Certain wonks on the libertarian right and liberal left have come to a strange convergence around the idea — some prefer an unconditional “basic” income that would go out to everyone, no strings attached; others a means-tested “minimum” income to supplement the earnings of the poor up to a given level. The case from the right is one of expediency and efficacy.
Let’s say that Congress decided to provide a basic income through the tax code or by expanding the Social Security program. Such a system might work better and be fairer than the current patchwork of programs, including welfare, food stamps and housing vouchers. A single father with two jobs and two children would no longer have to worry about the hassle of visiting a bunch of offices to receive benefits. And giving him a single lump sum might help him use his federal dollars better. Conservatives think, such a program could significantly reduce the size of our federal bureaucracy. It could take the place of welfare, food stamps, housing vouchers and hundreds of other programs, all at once.
The left is more concerned with the power of a minimum or basic income as an anti-poverty and pro-mobility tool. There happens to be some hard evidence to bolster the policy’s case. In the mid-1970s, the tiny Canadian town of Dauphin ( the “garden capital of Manitoba” ) acted as guinea pig for a grand experiment in social policy called “Mincome.” For a short period of time, all the residents of the town received a guaranteed minimum income. About 1,000 poor families got monthly checks to supplement their earnings.
Evelyn Forget, a health economist at the University of Manitoba, has done some of the best research on the results. Some of her findings were obvious: Poverty disappeared. But others were more surprising: High-school completion rates went up; hospitalization rates went down. “If you have a social program like this, community values themselves start to change,” Forget said.
The US federal budget spending $3.7 trillion in 2014 and was $3.45 trillion in 2013. There was $700-1 trillion in deficit. The level that went to assistance programs was about $2-2.2 trillion.
State tax levels total about $750-800 billion.
There are about 230 million people over the age of 21 in the USA. About 30% would have a significant part of the minimum income taxed back at their marginal rate. This could be used to provide some level of basic income for those under the age of 21. If there was some level of increased tax claw back on the higher income (top 10%) people then there would be more for the families supporting kids. So the number would basically work for providing a basic income of about $10,000 per person for those 21 and over and about $5000 per child 20 and under.

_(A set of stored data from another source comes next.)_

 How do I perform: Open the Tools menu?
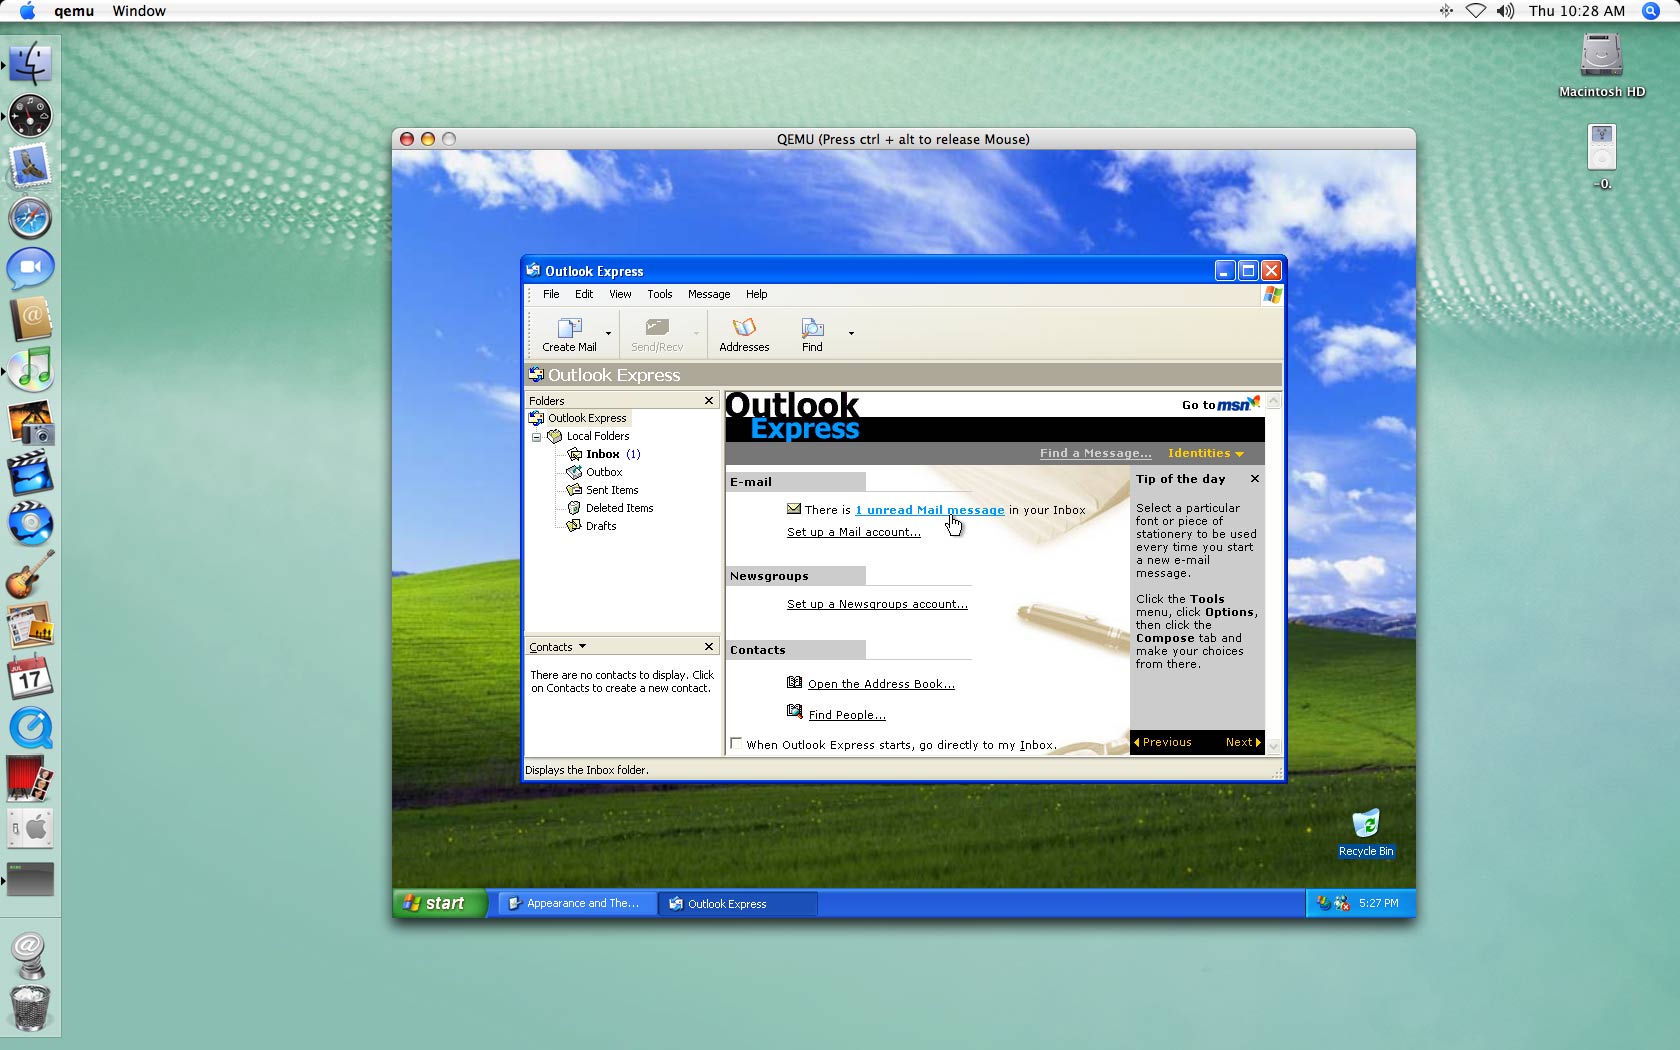(x=659, y=294)
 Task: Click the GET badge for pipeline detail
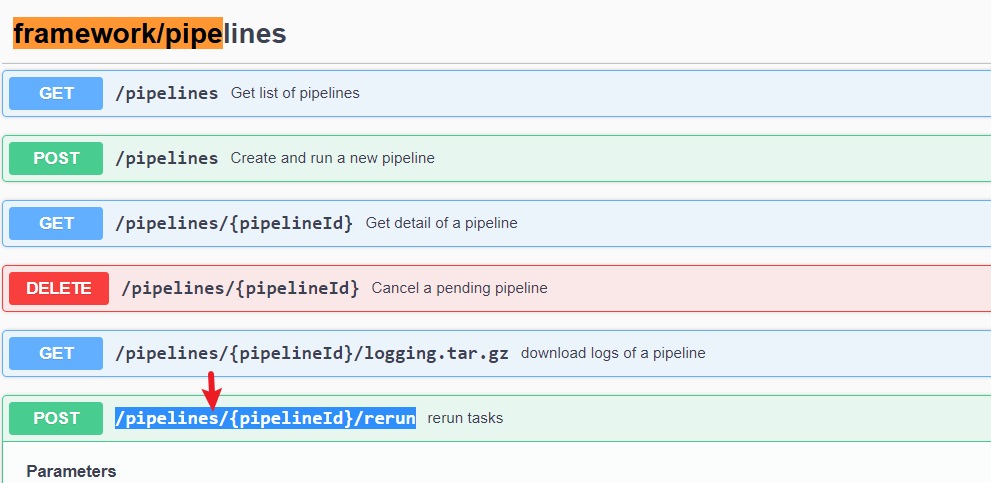click(x=56, y=223)
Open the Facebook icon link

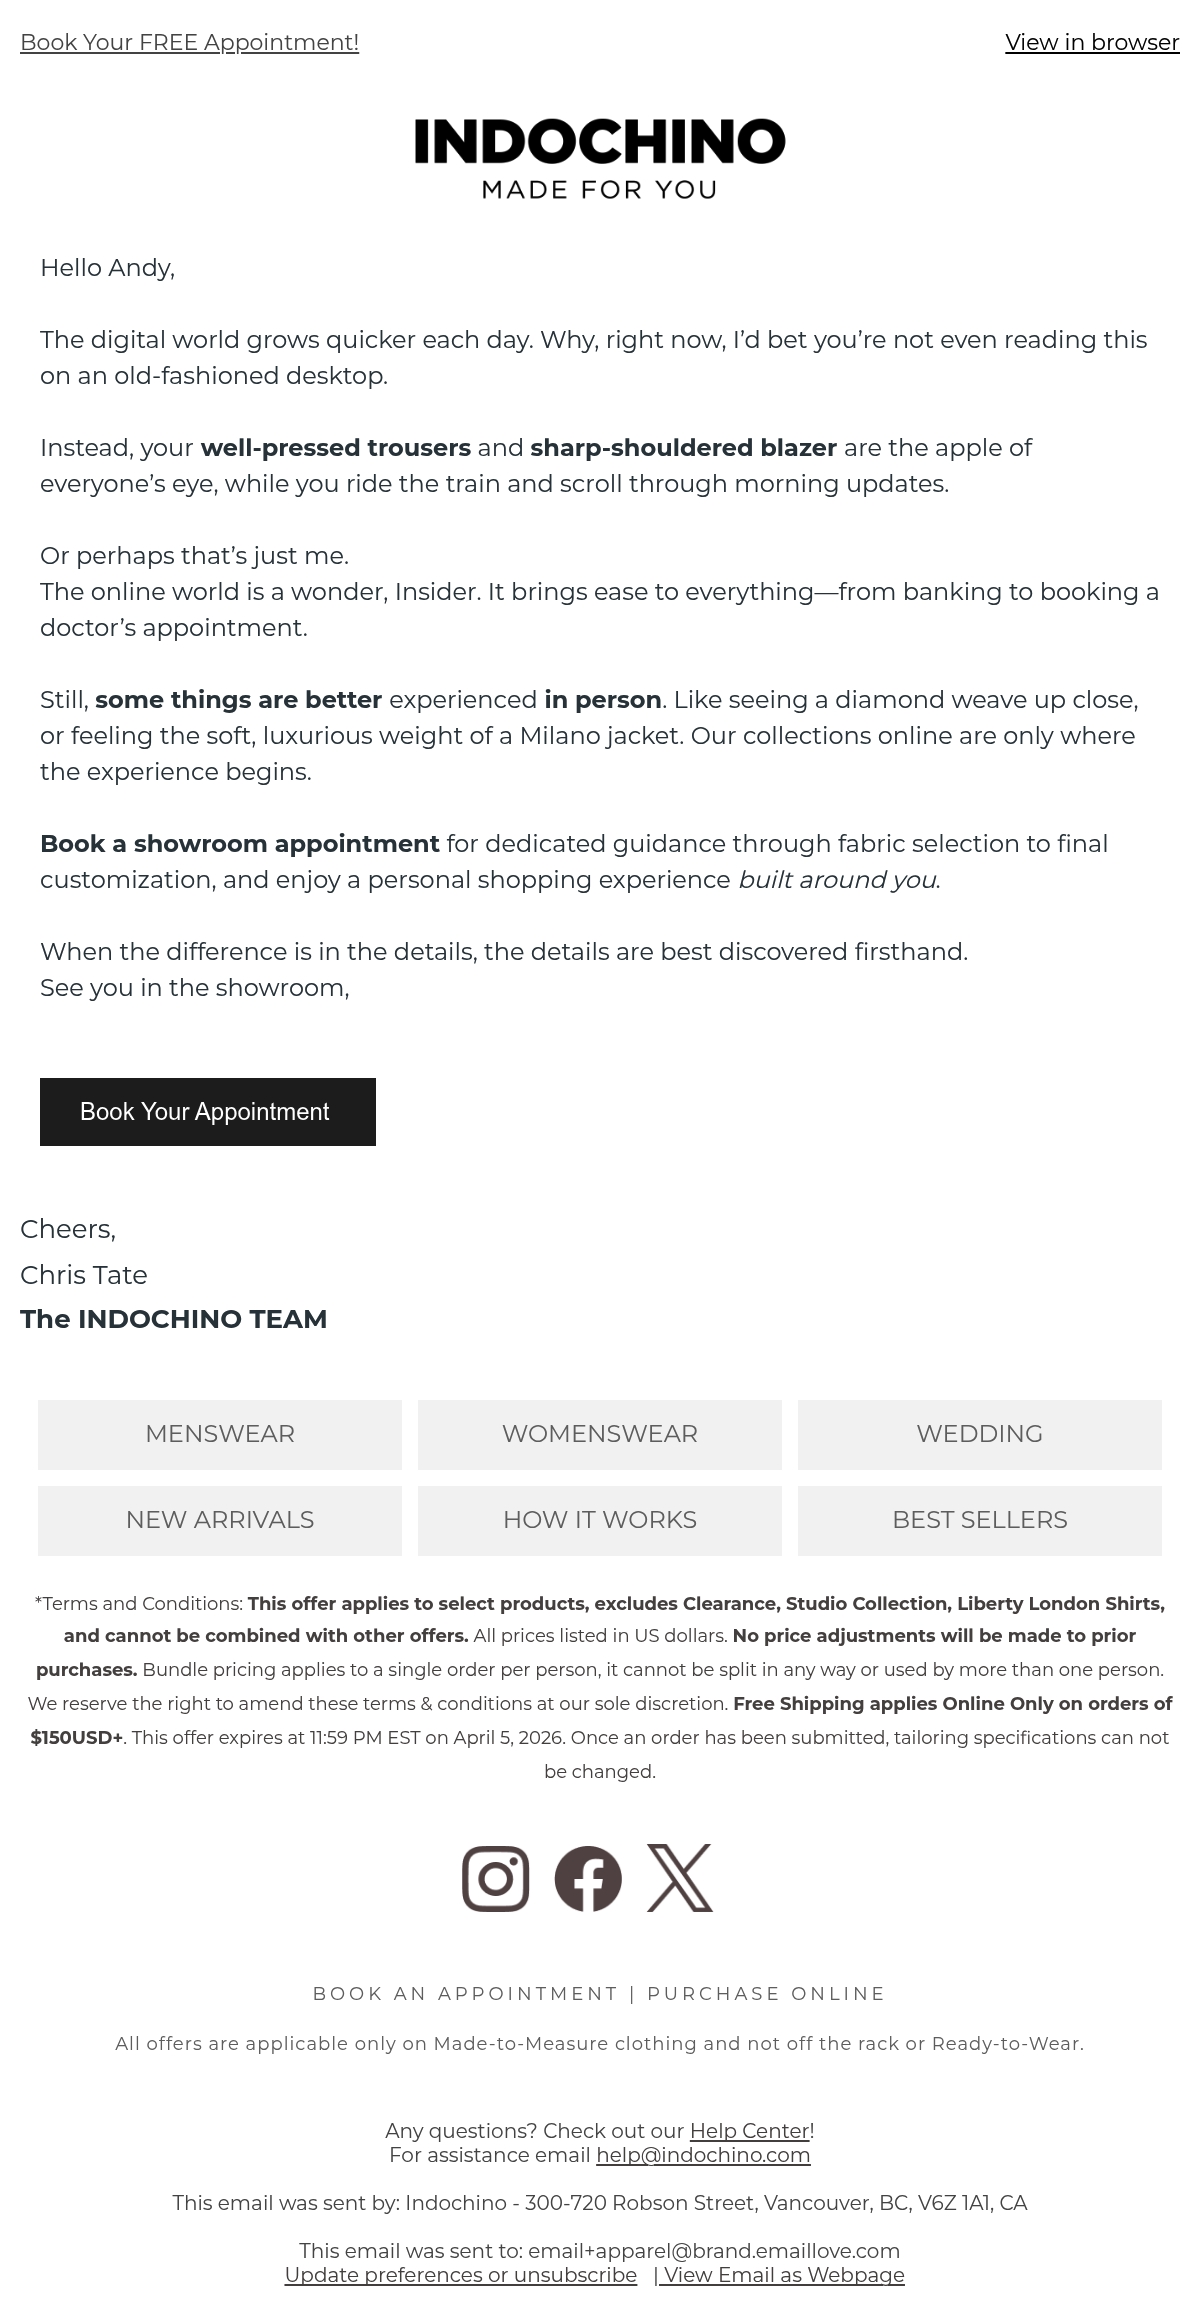[588, 1878]
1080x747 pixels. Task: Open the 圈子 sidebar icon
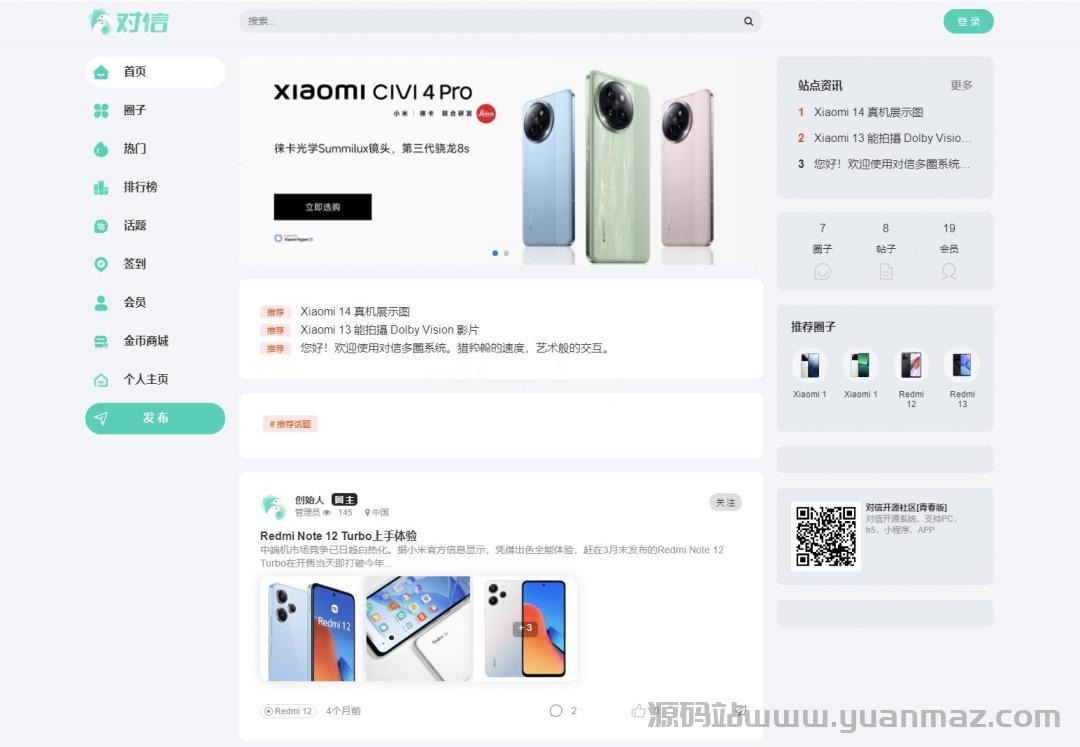coord(101,110)
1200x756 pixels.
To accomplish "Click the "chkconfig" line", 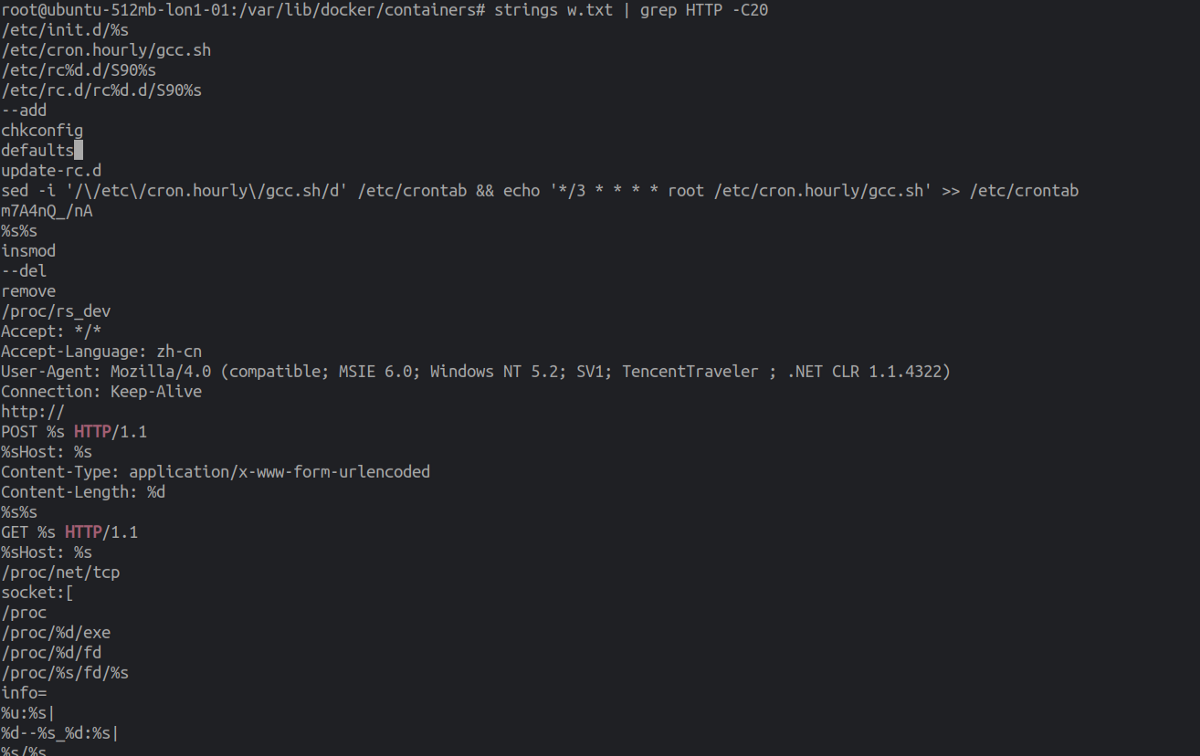I will 42,131.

It could be possible to save 2-4% with simplified administration of a cleaner and simpler assistance policy.
The average monthly Social Security benefit for a retired worker was about $1,230 at the beginning of 2012. So the 51 million people who currently get Social security would have to get grandfathered to that level or probably more. Those with social security vote so the merging of social security and the basic income would probably require some kind of phase in period, where they would still get social security and some part of basic income. Some form of taxation clawback would be needed to recover from those with more combined income.
This would be like providing the lower 70% with about $5 per hour (for 2000 hours, 50 weeks at 40 hours per week) for individuals, $10 per hour for a couple and $15 per hour for a couple with 2 kids.
Just having the basic income would be tough, but would combine with lower wage jobs by eliminating the need for one or two full time minimum wage jobs or replacing another lower wage job.
Here is a 4 page summary of the Charles Murray “In Our Hands: A Plan to Replace the Welfare State.” He suggested guaranteeing $10,000 a year to anyone meeting the following conditions: be American, be over 21, stay out of jail and — as he once quipped — “have a pulse.” It was written in 2006.
There are various reviews of the book. Here is a 6 page review of the book
By converting all welfare payments, Murray calculates that a payment of $10,000 p.a. could be made. But there is a twist—once earnings from other sources, mostly jobs,exceeds $25,000, the payment will be surtaxed at 20%. This means those individually earning more than $50,000 will receive no net Plan-money.